Desta decisão podemos inferir duas conclusões:
1. existente lei de isenção de custas e emolumentos, tal isenção afetará
a parte que a outorgou, o Estado;
2. a remuneração dos serviços registrários (taxa) não pode ser retirada
do delegado, sem que haja dotação de fundos suficientes. De outra forma,
rompe-se o equilíbrio econômico. Daí concluir o MM. Juiz Venício Antonio
de Paula Salles que a isenção deveria recair somente na parte não
cabente ao Registrador.
Em mesmo sentido:
“Custas – Tabelionato – Interessado beneficiário da assistência
judiciária. Pretendida extensão para a lavratura de procuração –
Descabimento da isenção, aplicável, exclusivamente, aos atos
processuais. Inteligência dos artigos 3º, II e 9º, da Lei 1.060/50”.
(Decisões Administrativas da Corregedoria-Geral da Justiça – 1981/1982,
RT, p. 43).
Em caso idêntico, quando do registro de arresto, determinado em execução
promovida no Juízo Cível entendeu a Primeira Vara de Registros Públicos
que os benefícios da assistência judiciária estão limitados ao foro
judicial, sem alcançar o extrajudicial.
Instada a se manifestar, em recurso, a E. Corregedoria confirmou a
decisão, consoante decisão proferida nos autos do processo CG 81/84.

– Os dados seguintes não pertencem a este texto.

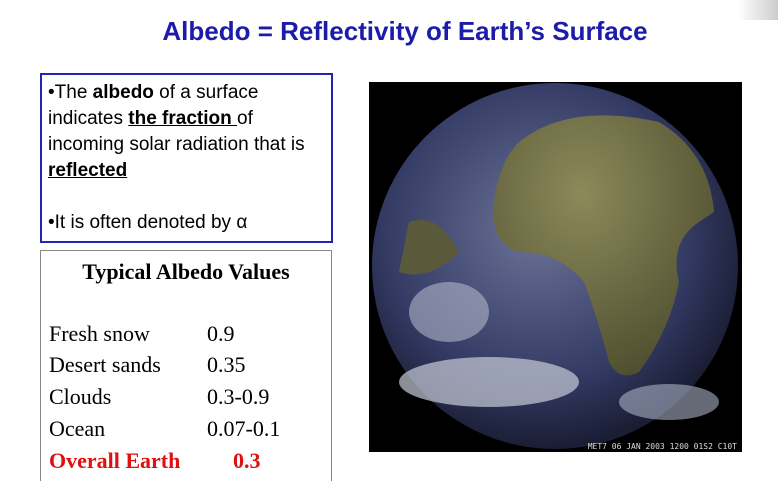  Describe the element at coordinates (78, 428) in the screenshot. I see `surface-name: Ocean` at that location.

Em dúvida suscitada pelo 9º Registro de Imóveis, Proc. 171/87, o
eminente Juiz Ricardo Henry Marques Dip esclarece: “Por primeiro, calha
observar que o benefício da justiça gratuita, amparado nas disposições
da Lei 1.060, de 5.2.50, não abrange a prática de atos no registro
imobiliário.”
Assim, ainda que deferida a justiça gratuita ao interessado, ao menos a
parte dos emolumentos da serventia deveria ser exigida. Mas, pelo que se
dessume, não se trata de concessão prevista na Lei 1.060/50.
São estes, resumidamente, os motivos que podem ser dirigidos ao MM.
Juiz, como explicação da recusa do ato, sem o pagamento dos emolumentos.
Não se trata de insubordinação, mas exposição dos motivos que levaram a
Serventia a exigir a cobrança do registro da penhora.
Sub Censura.
José de Mello Junqueira*
* José de Mello Junqueira é advogado, desembargador aposentado do TJSP.